• Problem statement: Down to the last line, reproduce the data that follows, but skip the pictures.

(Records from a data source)
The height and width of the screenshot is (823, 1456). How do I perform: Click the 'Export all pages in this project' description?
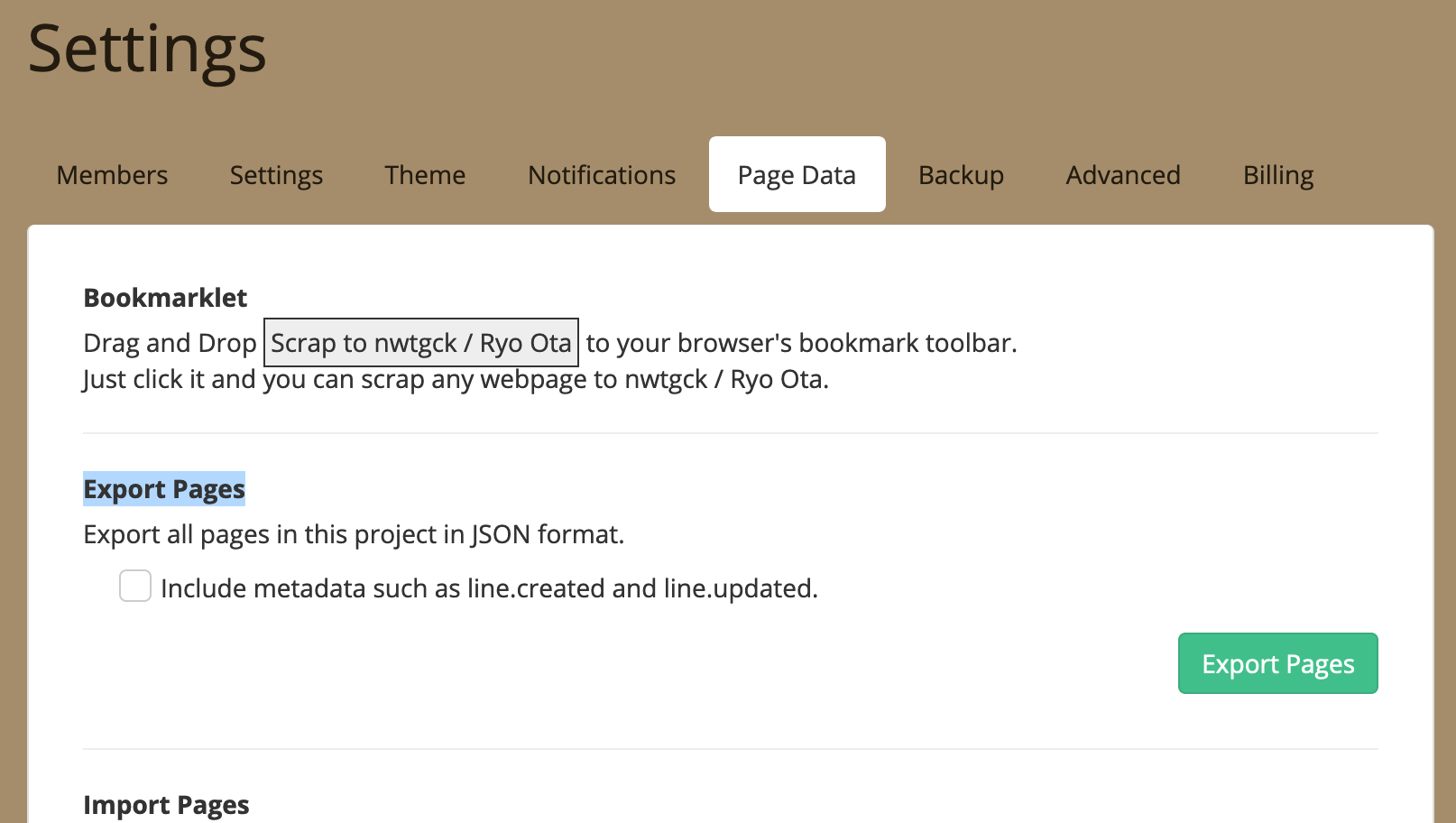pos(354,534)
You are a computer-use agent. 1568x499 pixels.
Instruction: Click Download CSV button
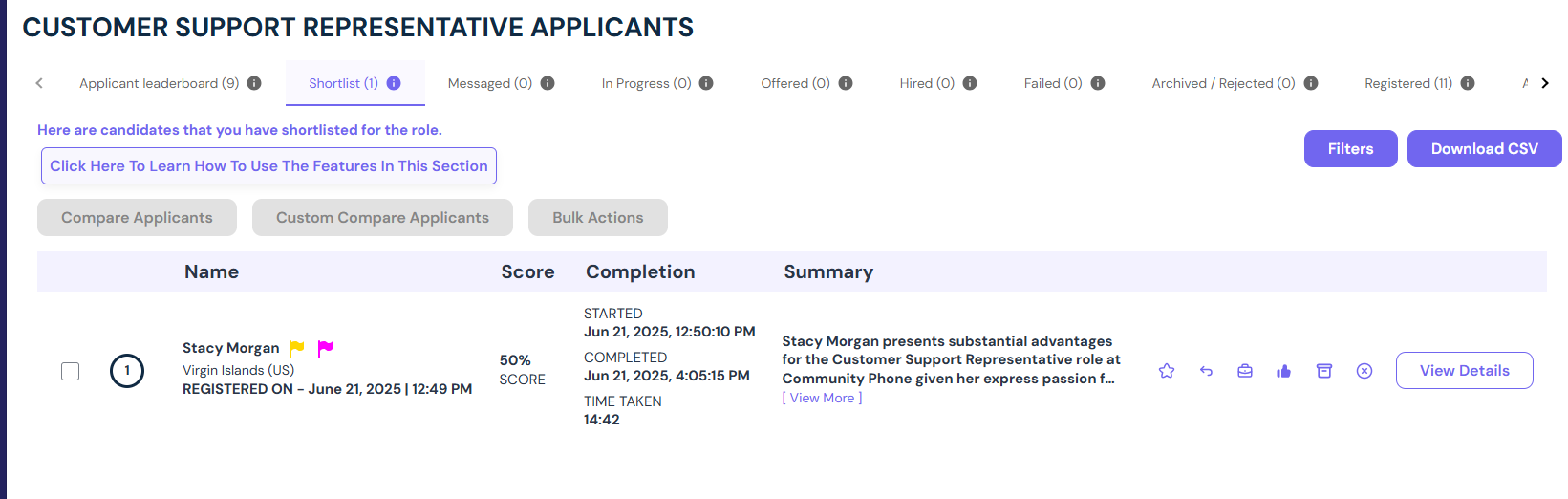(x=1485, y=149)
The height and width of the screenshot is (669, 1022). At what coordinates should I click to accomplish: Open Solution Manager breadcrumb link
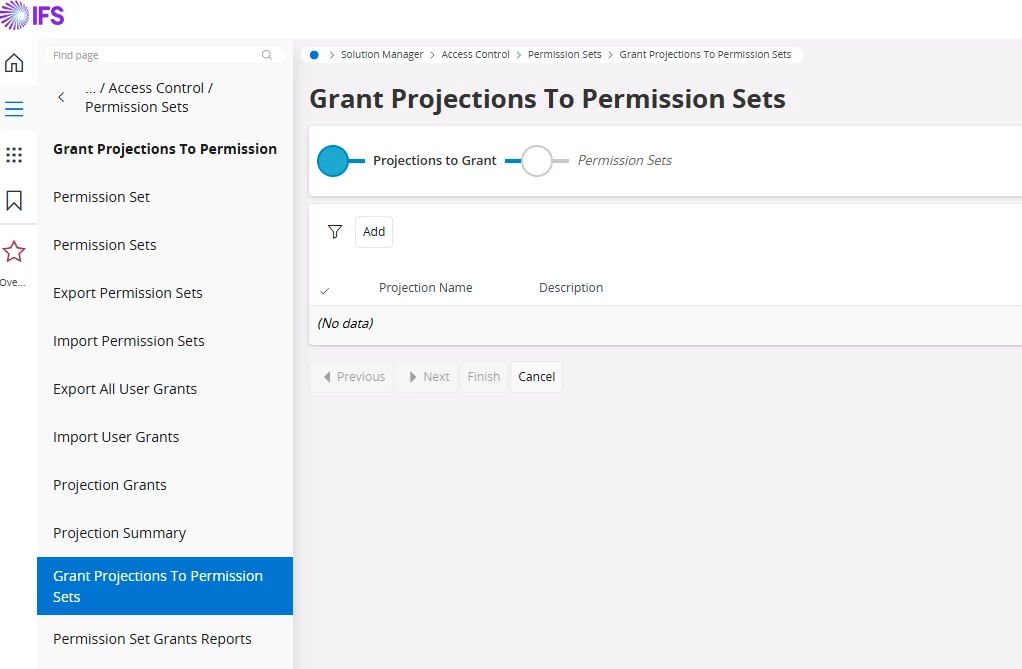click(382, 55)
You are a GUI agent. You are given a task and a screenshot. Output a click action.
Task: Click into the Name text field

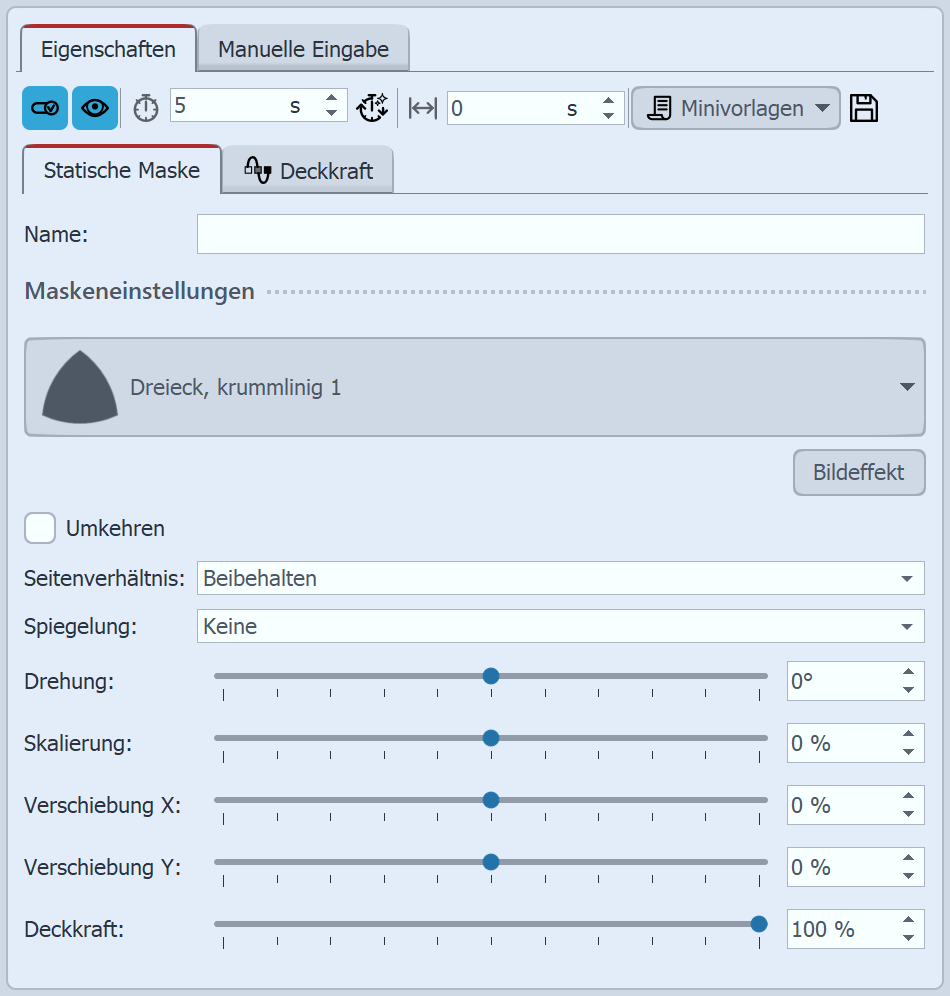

• Problem solution:
The height and width of the screenshot is (823, 1456). How do I perform: Click the 'Export all pages in this project' description?
pos(354,534)
You are a computer-use agent. 1568x499 pixels.
Instruction: Click Download CSV button
(x=1485, y=149)
The height and width of the screenshot is (669, 1022). At what coordinates should I click to accomplish: Open Solution Manager breadcrumb link
click(382, 55)
You are a GUI agent. You are given a task and a screenshot. Output a click action.
Task: Click into the Name text field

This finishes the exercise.